───── MATERIAL SUPPLIED

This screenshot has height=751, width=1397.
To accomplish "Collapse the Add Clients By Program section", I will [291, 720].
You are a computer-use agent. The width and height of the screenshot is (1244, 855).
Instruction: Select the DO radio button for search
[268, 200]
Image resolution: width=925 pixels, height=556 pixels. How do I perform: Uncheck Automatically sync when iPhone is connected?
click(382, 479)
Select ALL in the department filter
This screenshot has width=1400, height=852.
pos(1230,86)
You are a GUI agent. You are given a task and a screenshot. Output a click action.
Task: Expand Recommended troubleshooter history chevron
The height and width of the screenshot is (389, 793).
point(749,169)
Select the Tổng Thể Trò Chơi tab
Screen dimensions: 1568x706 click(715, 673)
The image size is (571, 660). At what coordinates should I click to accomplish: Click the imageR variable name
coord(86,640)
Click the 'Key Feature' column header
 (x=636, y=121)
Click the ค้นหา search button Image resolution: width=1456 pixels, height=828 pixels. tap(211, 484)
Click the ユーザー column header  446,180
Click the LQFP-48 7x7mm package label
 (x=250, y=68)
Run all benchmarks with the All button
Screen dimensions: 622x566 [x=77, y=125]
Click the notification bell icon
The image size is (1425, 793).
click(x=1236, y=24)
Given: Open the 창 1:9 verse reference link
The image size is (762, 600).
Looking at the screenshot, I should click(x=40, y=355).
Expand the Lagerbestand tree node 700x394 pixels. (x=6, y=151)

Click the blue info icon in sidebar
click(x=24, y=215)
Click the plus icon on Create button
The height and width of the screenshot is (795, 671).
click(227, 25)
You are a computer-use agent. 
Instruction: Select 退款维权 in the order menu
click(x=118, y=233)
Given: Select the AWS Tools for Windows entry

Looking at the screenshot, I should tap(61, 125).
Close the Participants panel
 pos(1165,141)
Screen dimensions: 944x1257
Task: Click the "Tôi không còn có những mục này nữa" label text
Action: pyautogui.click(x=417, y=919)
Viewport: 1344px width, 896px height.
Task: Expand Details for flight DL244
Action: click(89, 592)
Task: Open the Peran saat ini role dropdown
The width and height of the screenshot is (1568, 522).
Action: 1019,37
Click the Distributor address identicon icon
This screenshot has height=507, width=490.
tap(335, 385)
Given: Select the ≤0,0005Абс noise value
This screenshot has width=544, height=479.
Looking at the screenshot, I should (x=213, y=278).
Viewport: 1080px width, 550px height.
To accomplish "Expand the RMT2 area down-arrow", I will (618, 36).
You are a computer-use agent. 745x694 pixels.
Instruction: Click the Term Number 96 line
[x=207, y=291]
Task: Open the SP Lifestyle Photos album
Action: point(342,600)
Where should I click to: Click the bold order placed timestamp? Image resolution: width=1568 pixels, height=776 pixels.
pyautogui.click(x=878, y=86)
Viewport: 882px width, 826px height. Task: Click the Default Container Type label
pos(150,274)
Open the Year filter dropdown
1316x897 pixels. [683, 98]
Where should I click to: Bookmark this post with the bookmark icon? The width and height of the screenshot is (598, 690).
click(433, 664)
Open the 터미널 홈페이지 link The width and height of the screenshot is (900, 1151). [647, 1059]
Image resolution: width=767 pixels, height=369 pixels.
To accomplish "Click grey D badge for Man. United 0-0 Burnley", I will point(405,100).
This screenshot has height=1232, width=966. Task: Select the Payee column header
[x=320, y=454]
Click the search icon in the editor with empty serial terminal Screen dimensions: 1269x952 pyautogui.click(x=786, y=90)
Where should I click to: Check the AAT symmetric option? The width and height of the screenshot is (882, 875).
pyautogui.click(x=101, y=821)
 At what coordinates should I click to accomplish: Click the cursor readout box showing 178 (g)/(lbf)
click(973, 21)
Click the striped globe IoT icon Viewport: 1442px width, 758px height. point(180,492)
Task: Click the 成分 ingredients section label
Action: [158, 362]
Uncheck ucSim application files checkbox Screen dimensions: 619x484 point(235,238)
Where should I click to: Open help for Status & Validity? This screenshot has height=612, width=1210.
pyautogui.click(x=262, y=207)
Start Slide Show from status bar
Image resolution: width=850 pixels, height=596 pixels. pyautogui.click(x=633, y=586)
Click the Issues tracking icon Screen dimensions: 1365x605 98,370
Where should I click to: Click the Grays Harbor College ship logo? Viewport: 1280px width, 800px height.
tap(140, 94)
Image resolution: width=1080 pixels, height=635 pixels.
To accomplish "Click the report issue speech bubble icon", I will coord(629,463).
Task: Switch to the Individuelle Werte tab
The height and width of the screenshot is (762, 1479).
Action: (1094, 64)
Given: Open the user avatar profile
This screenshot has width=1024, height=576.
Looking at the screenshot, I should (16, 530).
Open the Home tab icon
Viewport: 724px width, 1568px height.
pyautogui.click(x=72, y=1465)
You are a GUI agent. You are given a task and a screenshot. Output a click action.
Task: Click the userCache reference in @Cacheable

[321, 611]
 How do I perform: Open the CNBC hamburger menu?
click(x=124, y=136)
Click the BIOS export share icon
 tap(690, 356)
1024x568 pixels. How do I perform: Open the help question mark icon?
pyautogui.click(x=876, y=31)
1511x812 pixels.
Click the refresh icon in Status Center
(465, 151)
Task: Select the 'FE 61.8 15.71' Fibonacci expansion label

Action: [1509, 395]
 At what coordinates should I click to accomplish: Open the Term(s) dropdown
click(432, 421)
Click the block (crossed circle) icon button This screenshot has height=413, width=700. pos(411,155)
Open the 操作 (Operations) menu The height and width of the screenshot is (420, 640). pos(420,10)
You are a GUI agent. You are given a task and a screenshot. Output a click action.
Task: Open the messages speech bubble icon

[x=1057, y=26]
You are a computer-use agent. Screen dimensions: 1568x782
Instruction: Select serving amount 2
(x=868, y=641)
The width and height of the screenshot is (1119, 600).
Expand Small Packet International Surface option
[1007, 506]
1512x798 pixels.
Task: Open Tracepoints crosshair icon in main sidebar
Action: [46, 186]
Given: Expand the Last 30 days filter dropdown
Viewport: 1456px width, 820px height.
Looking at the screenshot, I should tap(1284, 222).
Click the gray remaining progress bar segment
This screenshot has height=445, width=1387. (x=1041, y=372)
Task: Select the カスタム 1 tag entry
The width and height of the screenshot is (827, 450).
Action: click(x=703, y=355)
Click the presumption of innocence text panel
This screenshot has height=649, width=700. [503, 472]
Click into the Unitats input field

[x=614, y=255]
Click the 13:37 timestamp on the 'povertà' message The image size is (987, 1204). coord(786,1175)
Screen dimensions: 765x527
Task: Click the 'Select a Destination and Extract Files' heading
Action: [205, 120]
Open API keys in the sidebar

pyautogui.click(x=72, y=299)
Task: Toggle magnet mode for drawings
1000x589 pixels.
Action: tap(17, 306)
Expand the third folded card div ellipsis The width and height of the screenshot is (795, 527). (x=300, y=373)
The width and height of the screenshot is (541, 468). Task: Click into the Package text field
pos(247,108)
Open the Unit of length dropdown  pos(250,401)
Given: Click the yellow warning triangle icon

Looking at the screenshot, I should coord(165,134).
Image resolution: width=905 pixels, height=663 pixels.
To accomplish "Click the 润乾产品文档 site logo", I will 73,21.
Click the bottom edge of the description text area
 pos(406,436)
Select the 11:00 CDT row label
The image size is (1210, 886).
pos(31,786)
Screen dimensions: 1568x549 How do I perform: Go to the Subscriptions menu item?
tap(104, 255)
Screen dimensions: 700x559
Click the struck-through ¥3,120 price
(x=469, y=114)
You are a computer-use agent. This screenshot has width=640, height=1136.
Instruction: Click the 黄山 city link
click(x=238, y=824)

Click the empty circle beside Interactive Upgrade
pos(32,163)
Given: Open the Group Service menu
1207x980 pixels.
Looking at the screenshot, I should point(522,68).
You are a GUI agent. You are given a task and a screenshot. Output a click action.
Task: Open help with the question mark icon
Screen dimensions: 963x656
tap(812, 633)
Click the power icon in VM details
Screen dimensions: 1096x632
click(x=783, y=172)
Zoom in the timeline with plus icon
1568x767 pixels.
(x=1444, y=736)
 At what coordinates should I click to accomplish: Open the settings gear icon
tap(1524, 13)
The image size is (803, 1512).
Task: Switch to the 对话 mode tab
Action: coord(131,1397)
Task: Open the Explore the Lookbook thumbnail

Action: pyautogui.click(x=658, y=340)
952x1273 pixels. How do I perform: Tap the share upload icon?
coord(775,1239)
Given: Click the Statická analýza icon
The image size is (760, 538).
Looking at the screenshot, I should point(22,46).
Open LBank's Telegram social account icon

──────────

TASK DIRECTIONS
Above are the records. Print exactly, and only, the lines from the line with "Start Slide Show from status bar" to the line with "1511x812 pixels.", both inclusive.

EXERCISE RESPONSE
Start Slide Show from status bar
Image resolution: width=850 pixels, height=596 pixels. pyautogui.click(x=633, y=586)
Click the Issues tracking icon Screen dimensions: 1365x605 98,370
Where should I click to: Click the Grays Harbor College ship logo? Viewport: 1280px width, 800px height.
tap(140, 94)
Image resolution: width=1080 pixels, height=635 pixels.
To accomplish "Click the report issue speech bubble icon", I will coord(629,463).
Task: Switch to the Individuelle Werte tab
The height and width of the screenshot is (762, 1479).
Action: (1094, 64)
Given: Open the user avatar profile
This screenshot has width=1024, height=576.
Looking at the screenshot, I should (16, 530).
Open the Home tab icon
Viewport: 724px width, 1568px height.
pyautogui.click(x=72, y=1465)
You are a GUI agent. You are given a task and a screenshot. Output a click action.
Task: Click the userCache reference in @Cacheable

[321, 611]
 How do I perform: Open the CNBC hamburger menu?
click(x=124, y=136)
Click the BIOS export share icon
 tap(690, 356)
1024x568 pixels. How do I perform: Open the help question mark icon?
pyautogui.click(x=876, y=31)
1511x812 pixels.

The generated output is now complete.